[Stored records]
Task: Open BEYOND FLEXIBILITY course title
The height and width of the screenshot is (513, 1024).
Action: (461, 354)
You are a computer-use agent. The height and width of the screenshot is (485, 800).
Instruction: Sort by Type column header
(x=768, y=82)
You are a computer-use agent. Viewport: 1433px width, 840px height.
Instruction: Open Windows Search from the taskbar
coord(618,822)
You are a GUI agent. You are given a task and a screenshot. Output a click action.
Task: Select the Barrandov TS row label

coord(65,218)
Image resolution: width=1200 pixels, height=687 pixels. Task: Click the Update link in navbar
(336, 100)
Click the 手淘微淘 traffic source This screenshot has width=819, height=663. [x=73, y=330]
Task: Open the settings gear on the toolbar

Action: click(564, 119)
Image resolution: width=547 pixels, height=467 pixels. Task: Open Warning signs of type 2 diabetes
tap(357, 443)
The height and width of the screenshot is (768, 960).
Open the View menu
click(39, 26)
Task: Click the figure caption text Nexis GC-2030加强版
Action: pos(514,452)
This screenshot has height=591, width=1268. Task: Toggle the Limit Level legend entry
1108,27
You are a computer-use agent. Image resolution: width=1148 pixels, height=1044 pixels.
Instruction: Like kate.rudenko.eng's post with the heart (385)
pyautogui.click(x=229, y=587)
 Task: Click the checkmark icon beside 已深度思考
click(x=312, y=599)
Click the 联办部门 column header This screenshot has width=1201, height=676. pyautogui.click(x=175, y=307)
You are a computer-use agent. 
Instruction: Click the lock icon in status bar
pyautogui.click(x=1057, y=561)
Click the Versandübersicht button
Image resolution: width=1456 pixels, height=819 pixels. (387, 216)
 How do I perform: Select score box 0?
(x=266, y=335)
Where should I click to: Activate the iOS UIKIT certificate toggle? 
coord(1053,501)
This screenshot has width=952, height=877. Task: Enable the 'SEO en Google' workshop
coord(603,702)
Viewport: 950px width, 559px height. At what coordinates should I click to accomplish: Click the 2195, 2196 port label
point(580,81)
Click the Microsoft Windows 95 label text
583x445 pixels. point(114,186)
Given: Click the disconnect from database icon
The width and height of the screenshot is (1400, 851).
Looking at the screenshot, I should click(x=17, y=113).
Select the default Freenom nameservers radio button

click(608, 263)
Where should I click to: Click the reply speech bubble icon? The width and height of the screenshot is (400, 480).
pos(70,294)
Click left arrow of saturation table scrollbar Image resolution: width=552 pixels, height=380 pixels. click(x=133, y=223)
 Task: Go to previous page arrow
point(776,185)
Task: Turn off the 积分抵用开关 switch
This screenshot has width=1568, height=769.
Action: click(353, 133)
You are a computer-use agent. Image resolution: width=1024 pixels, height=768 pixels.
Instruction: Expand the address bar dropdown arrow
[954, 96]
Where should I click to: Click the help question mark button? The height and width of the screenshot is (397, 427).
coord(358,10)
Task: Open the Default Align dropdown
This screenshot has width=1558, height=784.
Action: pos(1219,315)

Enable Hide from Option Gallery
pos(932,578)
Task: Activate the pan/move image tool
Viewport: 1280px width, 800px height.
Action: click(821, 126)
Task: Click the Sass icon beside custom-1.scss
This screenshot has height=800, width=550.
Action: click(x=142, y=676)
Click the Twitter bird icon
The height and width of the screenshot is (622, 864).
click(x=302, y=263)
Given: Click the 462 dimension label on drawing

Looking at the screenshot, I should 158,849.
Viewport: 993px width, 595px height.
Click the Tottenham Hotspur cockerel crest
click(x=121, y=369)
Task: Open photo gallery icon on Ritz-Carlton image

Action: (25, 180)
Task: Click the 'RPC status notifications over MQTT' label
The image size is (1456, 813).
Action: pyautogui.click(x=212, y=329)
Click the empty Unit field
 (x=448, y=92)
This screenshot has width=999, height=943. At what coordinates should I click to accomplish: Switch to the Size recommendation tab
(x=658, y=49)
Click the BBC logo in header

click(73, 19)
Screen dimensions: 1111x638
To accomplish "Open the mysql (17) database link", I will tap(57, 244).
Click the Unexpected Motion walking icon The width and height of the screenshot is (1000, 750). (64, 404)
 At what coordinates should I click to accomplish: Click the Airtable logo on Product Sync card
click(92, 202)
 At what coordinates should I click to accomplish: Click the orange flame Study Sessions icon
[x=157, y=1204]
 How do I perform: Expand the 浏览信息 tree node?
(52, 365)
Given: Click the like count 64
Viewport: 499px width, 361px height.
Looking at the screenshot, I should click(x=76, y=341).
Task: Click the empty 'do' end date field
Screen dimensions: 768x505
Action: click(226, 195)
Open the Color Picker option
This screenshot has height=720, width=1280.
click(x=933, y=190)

### [ASSIGNMENT]
Every record above is to be transcribed exactly.

### [SOLUTION]
Task: Open BEYOND FLEXIBILITY course title
The height and width of the screenshot is (513, 1024).
Action: (461, 354)
You are a computer-use agent. The height and width of the screenshot is (485, 800).
Instruction: Sort by Type column header
(x=768, y=82)
You are a computer-use agent. Viewport: 1433px width, 840px height.
Instruction: Open Windows Search from the taskbar
coord(618,822)
You are a GUI agent. You are given a task and a screenshot. Output a click action.
Task: Select the Barrandov TS row label

coord(65,218)
Image resolution: width=1200 pixels, height=687 pixels. Task: Click the Update link in navbar
(336, 100)
Click the 手淘微淘 traffic source This screenshot has width=819, height=663. [x=73, y=330]
Task: Open the settings gear on the toolbar

Action: click(564, 119)
Image resolution: width=547 pixels, height=467 pixels. Task: Open Warning signs of type 2 diabetes
tap(357, 443)
The height and width of the screenshot is (768, 960).
Open the View menu
click(39, 26)
Task: Click the figure caption text Nexis GC-2030加强版
Action: pos(514,452)
This screenshot has height=591, width=1268. Task: Toggle the Limit Level legend entry
1108,27
You are a computer-use agent. Image resolution: width=1148 pixels, height=1044 pixels.
Instruction: Like kate.rudenko.eng's post with the heart (385)
pyautogui.click(x=229, y=587)
 Task: Click the checkmark icon beside 已深度思考
click(x=312, y=599)
Click the 联办部门 column header This screenshot has width=1201, height=676. pyautogui.click(x=175, y=307)
You are a computer-use agent. 
Instruction: Click the lock icon in status bar
pyautogui.click(x=1057, y=561)
Click the Versandübersicht button
Image resolution: width=1456 pixels, height=819 pixels. (387, 216)
 How do I perform: Select score box 0?
(x=266, y=335)
Where should I click to: Activate the iOS UIKIT certificate toggle? 
coord(1053,501)
This screenshot has width=952, height=877. Task: Enable the 'SEO en Google' workshop
coord(603,702)
Viewport: 950px width, 559px height. At what coordinates should I click to accomplish: Click the 2195, 2196 port label
point(580,81)
Click the Microsoft Windows 95 label text
583x445 pixels. point(114,186)
Given: Click the disconnect from database icon
The width and height of the screenshot is (1400, 851).
Looking at the screenshot, I should click(x=17, y=113).
Select the default Freenom nameservers radio button

click(608, 263)
Where should I click to: Click the reply speech bubble icon? The width and height of the screenshot is (400, 480).
pos(70,294)
Click left arrow of saturation table scrollbar Image resolution: width=552 pixels, height=380 pixels. click(x=133, y=223)
 Task: Go to previous page arrow
point(776,185)
Task: Turn off the 积分抵用开关 switch
This screenshot has width=1568, height=769.
Action: click(353, 133)
You are a computer-use agent. Image resolution: width=1024 pixels, height=768 pixels.
Instruction: Expand the address bar dropdown arrow
[954, 96]
Where should I click to: Click the help question mark button? The height and width of the screenshot is (397, 427).
coord(358,10)
Task: Open the Default Align dropdown
This screenshot has width=1558, height=784.
Action: pos(1219,315)

Enable Hide from Option Gallery
pos(932,578)
Task: Activate the pan/move image tool
Viewport: 1280px width, 800px height.
Action: click(821, 126)
Task: Click the Sass icon beside custom-1.scss
This screenshot has height=800, width=550.
Action: click(x=142, y=676)
Click the Twitter bird icon
The height and width of the screenshot is (622, 864).
click(x=302, y=263)
Given: Click the 462 dimension label on drawing

Looking at the screenshot, I should 158,849.
Viewport: 993px width, 595px height.
Click the Tottenham Hotspur cockerel crest
click(x=121, y=369)
Task: Open photo gallery icon on Ritz-Carlton image

Action: (25, 180)
Task: Click the 'RPC status notifications over MQTT' label
The image size is (1456, 813).
Action: pyautogui.click(x=212, y=329)
Click the empty Unit field
 (x=448, y=92)
This screenshot has width=999, height=943. At what coordinates should I click to accomplish: Switch to the Size recommendation tab
(x=658, y=49)
Click the BBC logo in header

click(73, 19)
Screen dimensions: 1111x638
To accomplish "Open the mysql (17) database link", I will tap(57, 244).
Click the Unexpected Motion walking icon The width and height of the screenshot is (1000, 750). (64, 404)
 At what coordinates should I click to accomplish: Click the Airtable logo on Product Sync card
click(92, 202)
 At what coordinates should I click to accomplish: Click the orange flame Study Sessions icon
[x=157, y=1204]
 How do I perform: Expand the 浏览信息 tree node?
(52, 365)
Given: Click the like count 64
Viewport: 499px width, 361px height.
Looking at the screenshot, I should click(x=76, y=341).
Task: Click the empty 'do' end date field
Screen dimensions: 768x505
Action: click(226, 195)
Open the Color Picker option
This screenshot has height=720, width=1280.
click(x=933, y=190)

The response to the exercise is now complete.